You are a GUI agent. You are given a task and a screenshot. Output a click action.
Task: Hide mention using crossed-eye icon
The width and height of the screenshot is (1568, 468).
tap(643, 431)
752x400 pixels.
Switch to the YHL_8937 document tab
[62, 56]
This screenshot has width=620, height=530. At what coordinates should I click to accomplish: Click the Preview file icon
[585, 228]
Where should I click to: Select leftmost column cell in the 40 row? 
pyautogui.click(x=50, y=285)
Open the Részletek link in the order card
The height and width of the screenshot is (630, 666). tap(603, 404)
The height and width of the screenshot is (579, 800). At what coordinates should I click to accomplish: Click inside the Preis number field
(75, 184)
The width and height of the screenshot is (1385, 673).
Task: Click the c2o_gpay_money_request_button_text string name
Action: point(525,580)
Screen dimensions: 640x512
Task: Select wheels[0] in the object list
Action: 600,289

■ Work instructions: Every entry above should be given again exactly as shown.

■ Solution to this task:
You are a GUI agent. You are given a task and a screenshot. Output a click action.
Task: Hide mention using crossed-eye icon
The width and height of the screenshot is (1568, 468).
tap(643, 431)
752x400 pixels.
Switch to the YHL_8937 document tab
[62, 56]
This screenshot has width=620, height=530. At what coordinates should I click to accomplish: Click the Preview file icon
[585, 228]
Where should I click to: Select leftmost column cell in the 40 row? 
pyautogui.click(x=50, y=285)
Open the Részletek link in the order card
The height and width of the screenshot is (630, 666). tap(603, 404)
The height and width of the screenshot is (579, 800). At what coordinates should I click to accomplish: Click inside the Preis number field
(75, 184)
The width and height of the screenshot is (1385, 673).
Task: Click the c2o_gpay_money_request_button_text string name
Action: point(525,580)
Screen dimensions: 640x512
Task: Select wheels[0] in the object list
Action: 600,289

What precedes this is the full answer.